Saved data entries
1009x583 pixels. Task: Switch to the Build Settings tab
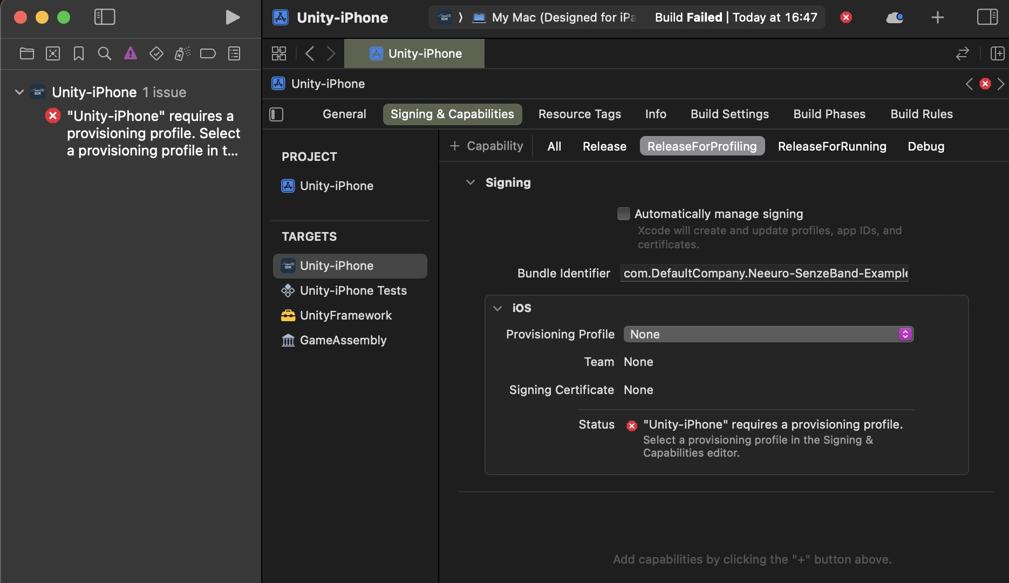pyautogui.click(x=730, y=114)
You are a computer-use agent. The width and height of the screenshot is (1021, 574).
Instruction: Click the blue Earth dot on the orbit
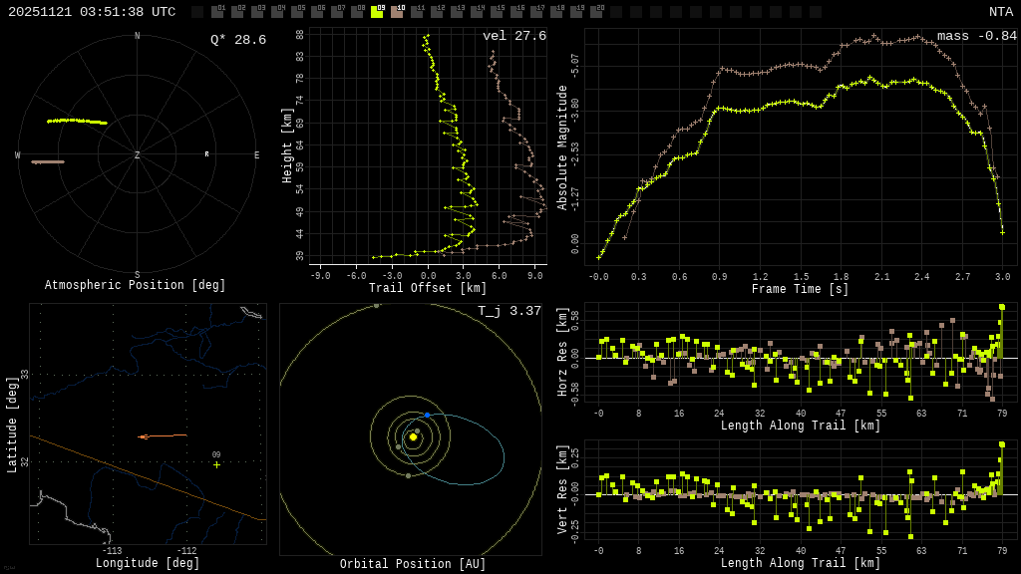pyautogui.click(x=427, y=415)
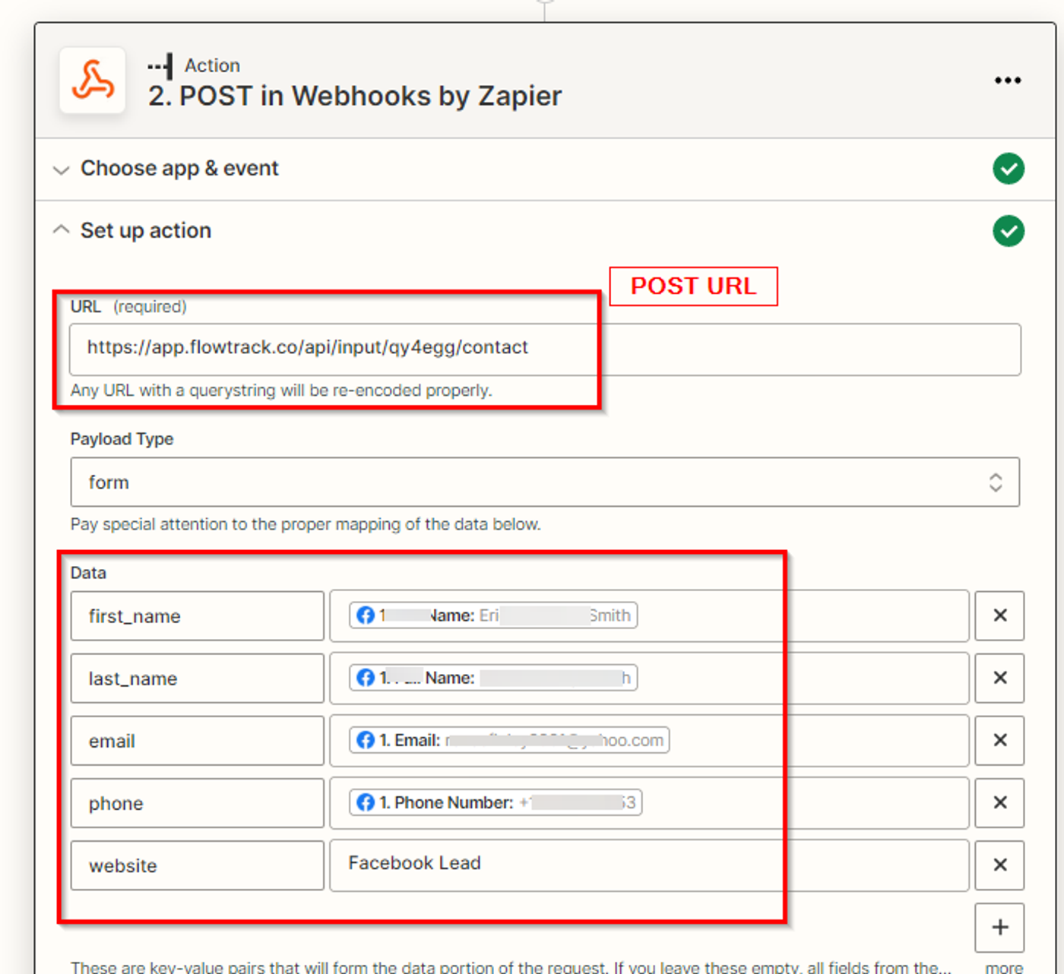This screenshot has height=974, width=1064.
Task: Add a new data row with plus button
Action: coord(999,927)
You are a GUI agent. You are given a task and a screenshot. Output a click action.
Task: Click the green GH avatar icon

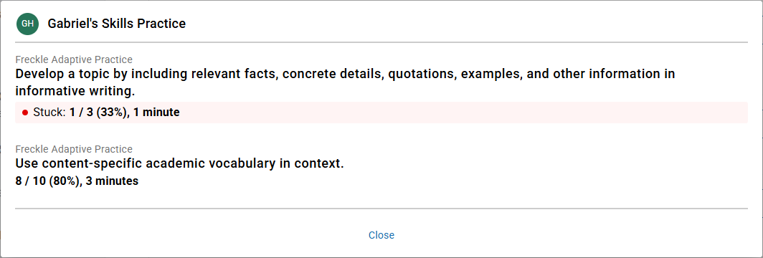coord(27,24)
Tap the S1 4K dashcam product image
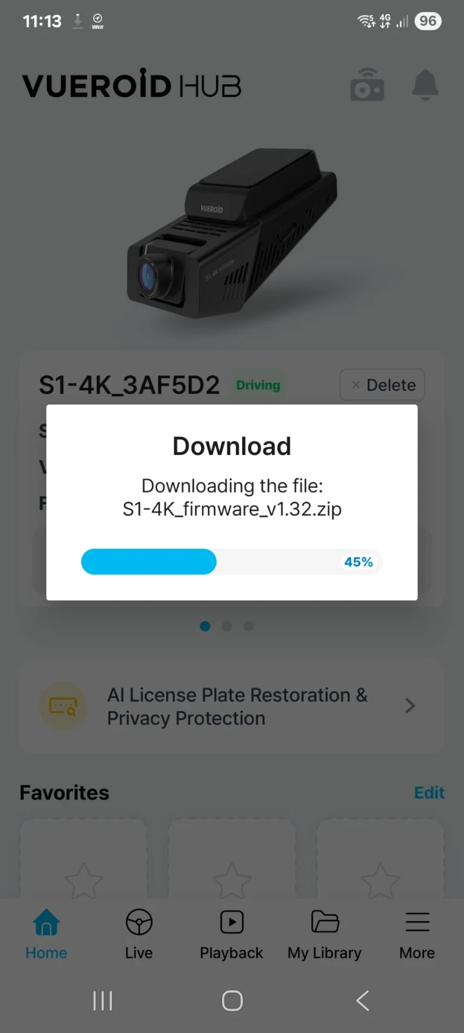464x1033 pixels. tap(232, 234)
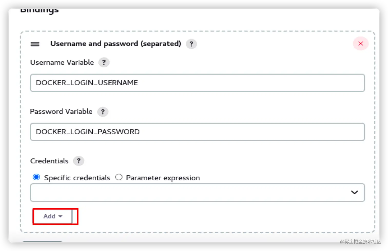This screenshot has height=251, width=388.
Task: Click the Specific credentials label text
Action: (x=77, y=178)

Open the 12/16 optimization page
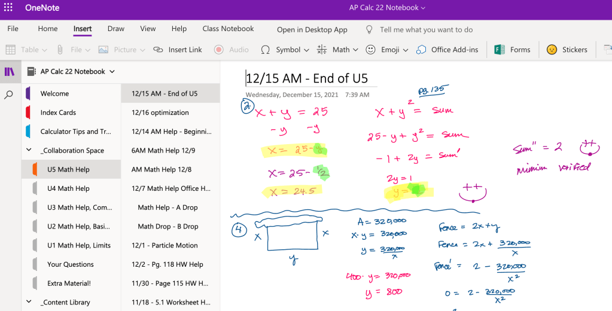click(x=160, y=112)
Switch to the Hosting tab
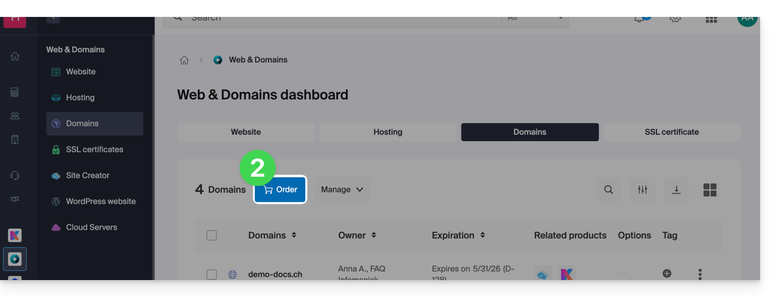Viewport: 777px width, 297px height. [x=388, y=132]
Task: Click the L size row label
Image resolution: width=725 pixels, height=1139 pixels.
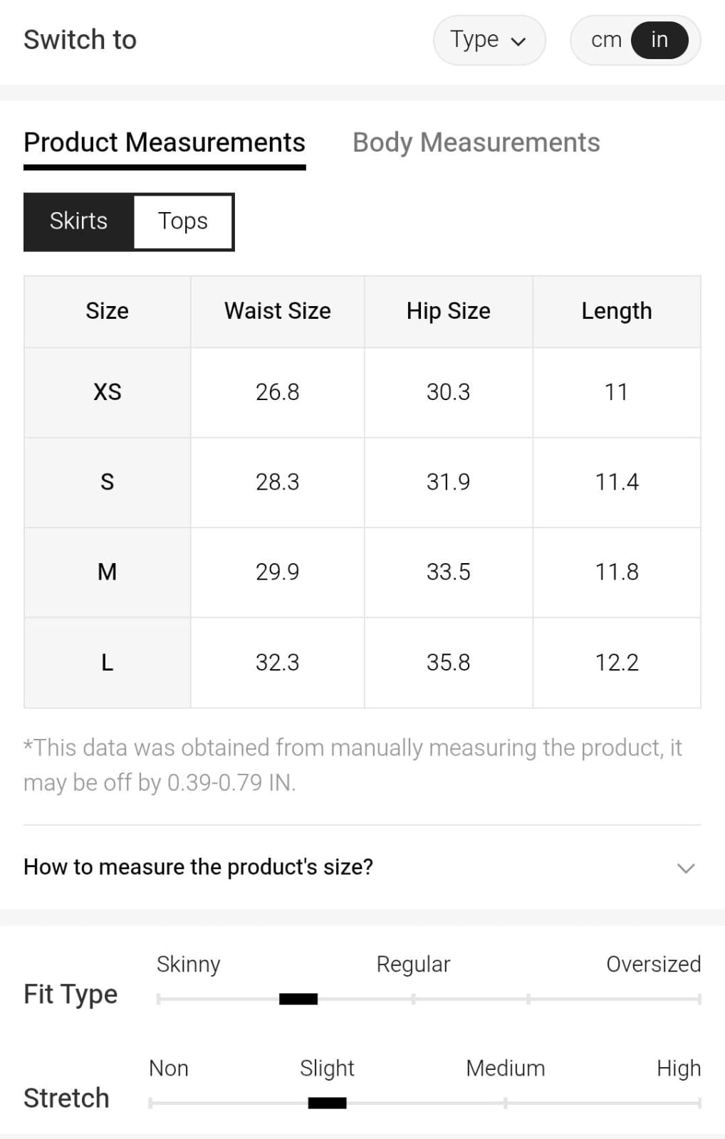Action: click(x=108, y=663)
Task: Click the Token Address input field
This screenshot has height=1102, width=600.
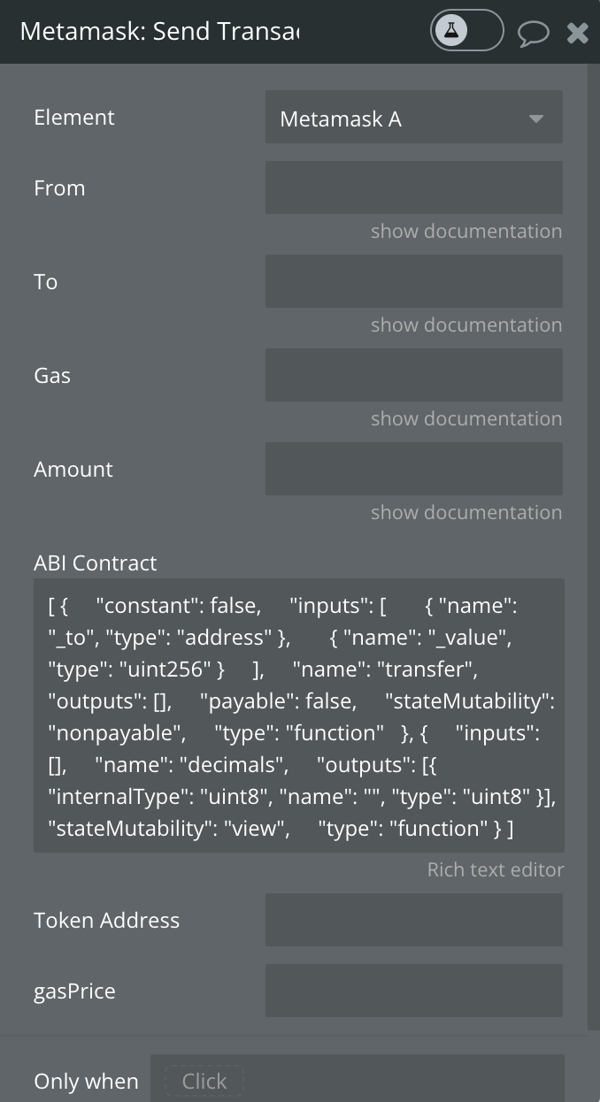Action: coord(414,920)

#### WHAT IS EXPECTED
Print exactly the lines between the line containing "You are a computer-use" and the last line of the entries above, including both, and nothing besides; skip the pictures.

#### TASK OUTPUT
You are a computer-use agent. The width and height of the screenshot is (1021, 574).
Instruction: Click the blue Earth dot on the orbit
pyautogui.click(x=427, y=415)
This screenshot has height=974, width=1064.
Task: Add a new data row with plus button
Action: coord(999,927)
You are a GUI agent. You are given a task and a screenshot. Output a click action.
Task: Click the green GH avatar icon

coord(27,24)
Tap the S1 4K dashcam product image
464x1033 pixels. tap(232, 234)
This screenshot has height=251, width=388.
Task: Click the Specific credentials label text
Action: (x=77, y=178)

Open the 12/16 optimization page
click(x=160, y=112)
Switch to the Hosting tab
Viewport: 777px width, 297px height. [x=388, y=132]
Task: Click the L size row label
Image resolution: width=725 pixels, height=1139 pixels.
Action: click(x=108, y=663)
Task: Click the Token Address input field
This screenshot has height=1102, width=600.
Action: coord(414,920)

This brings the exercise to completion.